Land utilisation in the Marlborough Sounds
Degree GrantorUniversity of Canterbury
Degree NameMaster of Arts
This study of Land Utilisation in the Marlborough Sounds has four aims :
(a) to map and describe the pattern of location and distribution of land utilisation;
(b) to investigate the relationships between the respective classes of land utilisation;
(c) to attempt to isolate the main causal factors. of location and interrelation; and
(d) to attempt to apply the findings in the evaluation of trends from the present pattern.
Because of the confusion evident in the writings· of geographers and others studying aspects of the cultural landscape, over the usage of the term land utilisation especially when used in conjunction with the term land use, it would be well to define the usage to be employed in this study. The natural and artificial cover of the earth’s surface will here be referred to as land cover; land utilisation shall be understood to mean the actual use of the land cover; and land use loosely used in other studies to mean either of these phenomena, shall here be used to embrace both, the one as its physical form and the other as its economic function.

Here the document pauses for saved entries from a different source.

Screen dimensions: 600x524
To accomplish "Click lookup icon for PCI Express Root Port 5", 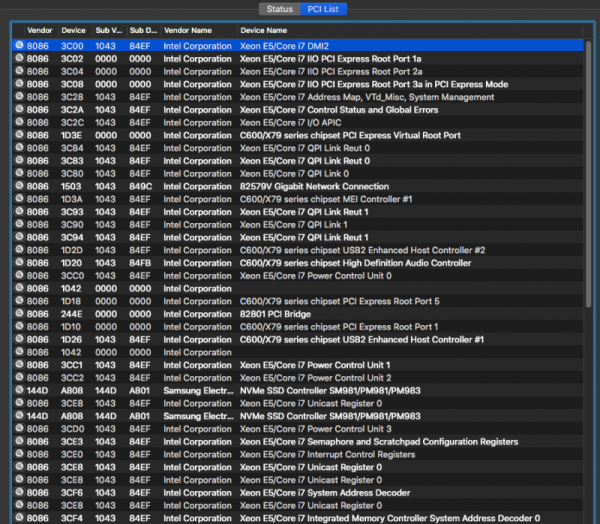I will click(x=19, y=301).
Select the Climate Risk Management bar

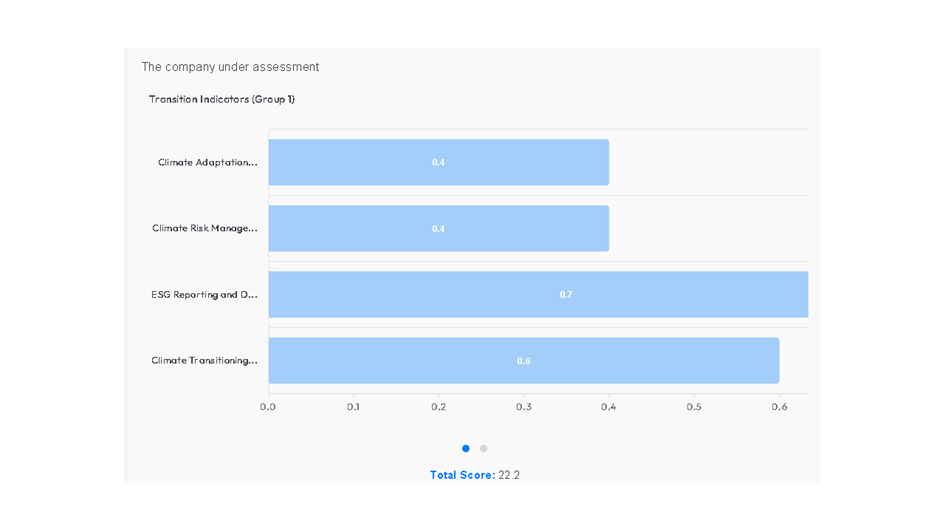[438, 228]
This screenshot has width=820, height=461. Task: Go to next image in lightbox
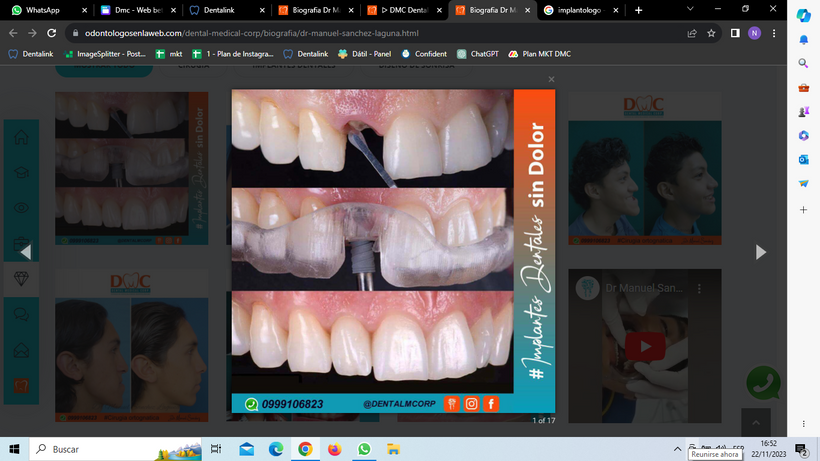tap(760, 252)
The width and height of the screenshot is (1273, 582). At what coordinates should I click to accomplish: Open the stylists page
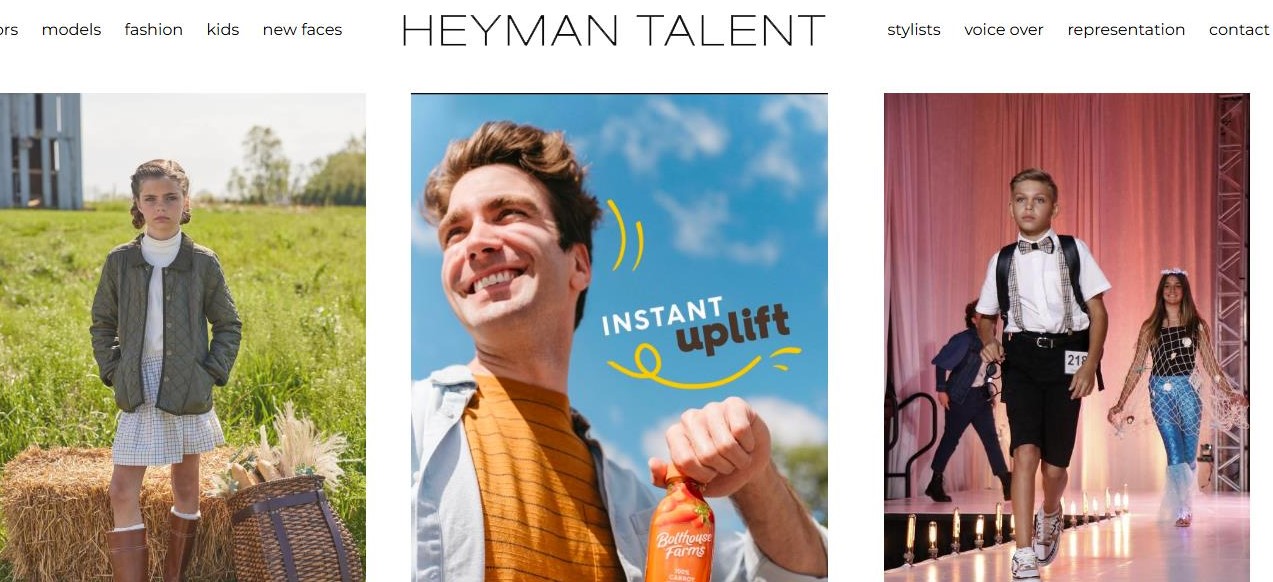pos(914,30)
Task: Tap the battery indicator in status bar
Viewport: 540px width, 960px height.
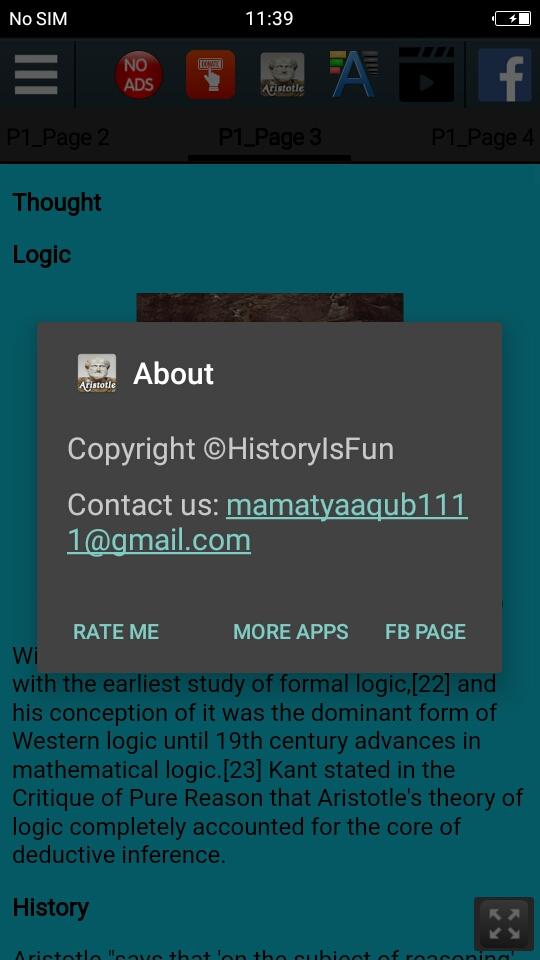Action: (x=512, y=18)
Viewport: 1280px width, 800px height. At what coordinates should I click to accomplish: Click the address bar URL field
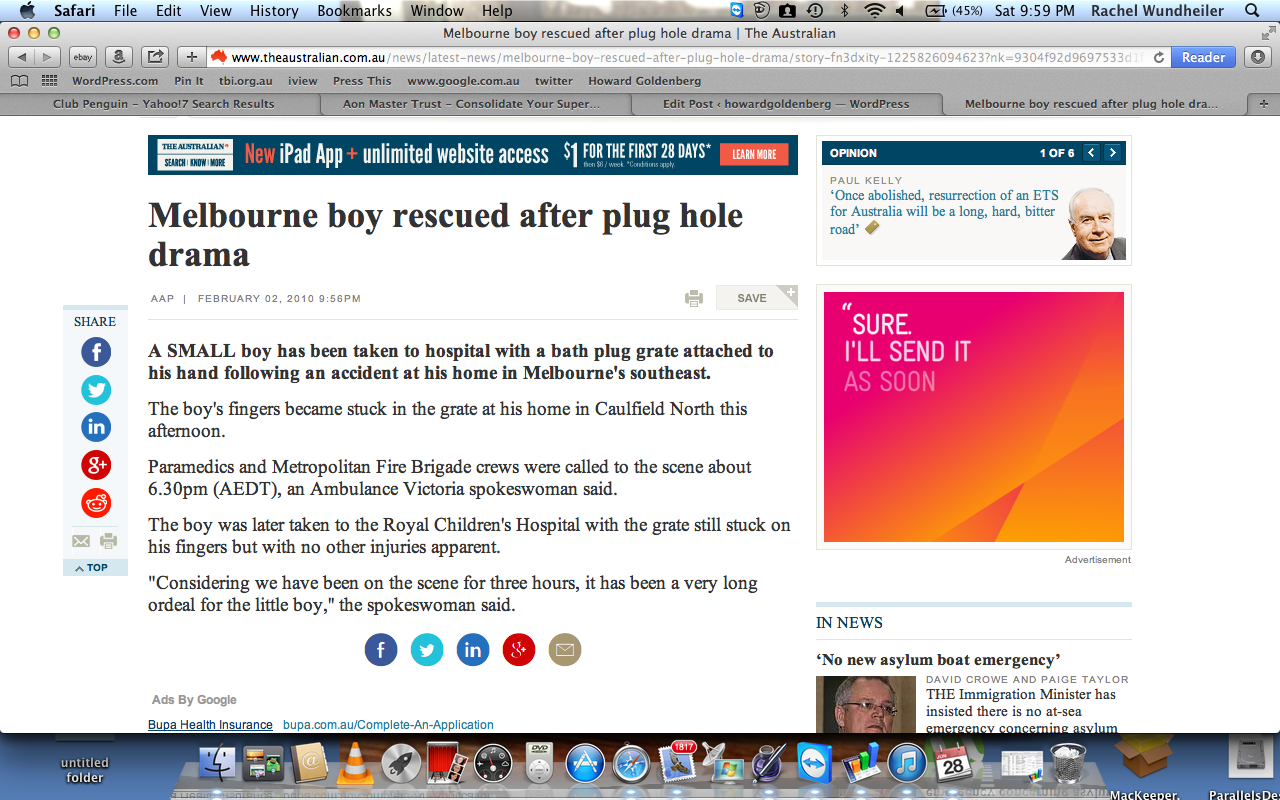680,57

The classifications of land cover and land utilisation for the purpose of this study have been designed to emphasise the fundamental differences within the region. Variations in .the visible landscape are the criteria for classifying and mapping land cover as cropland, pasture, scrub, forest and barren. Cropland includes fallow and all land under feed grain pulse and seed crops; improved pasture is a grassland of English grasses and clover which is maintained in a relatively weed free condition (under twenty-five per cent weed cover) without the use of fire after topdressing or sowing; range pasture and deteriorated pasture are grasslands chiefly of native grasses in which there is persistent reversion to weeds which is controlled mainly by the use of fire. The criterion for distinguishing the two is a fifty per cent weed cover. Scrub is a total cover of reversion weeds; forest includes second growth, virgin indigenous forest and exotic plantation; and barren is those parts of the earth's surface which are exposed. Variations in the visible landscape are not a satisfactory basis for the classification of land utilisation and in this study, the classification and mapping of utilisation is based on the dominant economic (or non-economic) function of each legal section. The classes distinguished are farming, recreational (where Land is used for holiday resorts or for private dwellings or has been subdivided for these purposes), commercial forestry, scenic reserve (which includes municipal reserves and private scenic reserves as well as Crown reserves); protection forest (State Forest and Climate and Timber Reserves); and unutilised.